Another oddity was the F2-A Brewster Buffalo, which the Navy had a bunch of in the begining of the war, with a 950 HP engine. It suffered. However the Finns managed to get a bunch and thought they were the bee's knees.

.............Buckshot

grumble
12-13-2005, 11:05 AM
Jump-- "...Anything can be built for enough money...but why? I am surprised they weren't flying F84's or old MiGs..."

Back in the mid-80s, some congressional sub committee of a subcommittee decided the P-51 was the coolest airplane ever built, and mandated that the AF commission a flight test of the plane with a turboprop engine. After lots of whining and foot dragging, the AF got Piper or Cessna, or some such small aircraft company, to build a couple prototypes based on the P-51 design.

The test pilots hated it, the maintenance guys loved it. The test proved out something like 12 maintenance manhours per flying hour, which is absolutely fantastic.
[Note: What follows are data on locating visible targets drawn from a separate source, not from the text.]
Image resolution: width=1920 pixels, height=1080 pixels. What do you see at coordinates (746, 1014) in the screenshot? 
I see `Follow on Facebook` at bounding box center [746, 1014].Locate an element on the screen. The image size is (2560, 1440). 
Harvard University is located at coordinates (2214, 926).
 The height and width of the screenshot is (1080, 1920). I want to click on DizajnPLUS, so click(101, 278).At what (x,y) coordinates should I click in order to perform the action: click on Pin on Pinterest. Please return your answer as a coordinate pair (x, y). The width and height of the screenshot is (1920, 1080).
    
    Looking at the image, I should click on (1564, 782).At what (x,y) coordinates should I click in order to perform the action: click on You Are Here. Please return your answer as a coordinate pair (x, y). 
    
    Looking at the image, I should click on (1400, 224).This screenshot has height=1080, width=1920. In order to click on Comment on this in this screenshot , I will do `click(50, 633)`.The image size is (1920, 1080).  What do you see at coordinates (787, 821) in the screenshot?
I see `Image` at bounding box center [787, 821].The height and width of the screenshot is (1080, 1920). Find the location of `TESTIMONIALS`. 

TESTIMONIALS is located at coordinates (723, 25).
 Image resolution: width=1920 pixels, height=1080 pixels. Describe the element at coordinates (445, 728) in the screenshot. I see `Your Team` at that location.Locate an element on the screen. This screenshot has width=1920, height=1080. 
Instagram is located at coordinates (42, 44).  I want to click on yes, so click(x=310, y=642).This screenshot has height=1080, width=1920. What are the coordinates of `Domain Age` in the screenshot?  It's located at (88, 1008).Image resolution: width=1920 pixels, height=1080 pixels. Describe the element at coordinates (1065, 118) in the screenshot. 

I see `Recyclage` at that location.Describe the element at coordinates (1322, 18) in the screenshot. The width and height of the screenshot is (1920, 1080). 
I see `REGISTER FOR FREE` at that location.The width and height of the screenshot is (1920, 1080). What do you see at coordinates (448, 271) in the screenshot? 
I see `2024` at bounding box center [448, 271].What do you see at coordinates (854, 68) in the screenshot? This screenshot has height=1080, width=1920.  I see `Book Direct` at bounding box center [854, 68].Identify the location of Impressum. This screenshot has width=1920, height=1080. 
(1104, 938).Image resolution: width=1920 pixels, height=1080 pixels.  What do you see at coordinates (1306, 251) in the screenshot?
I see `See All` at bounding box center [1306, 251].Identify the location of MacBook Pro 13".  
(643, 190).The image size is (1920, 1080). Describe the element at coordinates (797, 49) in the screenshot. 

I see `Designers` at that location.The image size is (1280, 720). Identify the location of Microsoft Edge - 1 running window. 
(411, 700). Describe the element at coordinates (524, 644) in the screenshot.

The design was scrapped at a cost of several hundred million dollars and an "up yours!" note to congress.

Your tax dollars at work.

Jumptrap
12-13-2005, 02:24 PM
I quit commenting. I stand corrected on most every word I mutter. I haven't got a pile of reference works to refer to, a multitude of noble veterans to qoute, ad nauseum.

Congress orders up boxes of $X00 hammers and new orders of obsolete airplanes and commode seats.....where does it all end.

StarMetal
12-13-2005, 03:10 PM
Grumble,

I met a guy that worked on that P51 turbo-prop conversion and I think it was Piper. I remember him talking about it would fly so many feet off the ground (low number like 20 feet or something) with only so much degree deflection at a very high speed ( I forget that too but is was alot faster then 450 mph). I had no idea what he was talking about deflection flying that close to the ground. Maybe some of the airdales here know what he was talking about.


Jump...I'm not sure if some British engineer drew up the P51 or not. I heard when they got it that they thought it was really underpowered so threw a merlin in it and loved it, as did we. Will have to dig on that matter.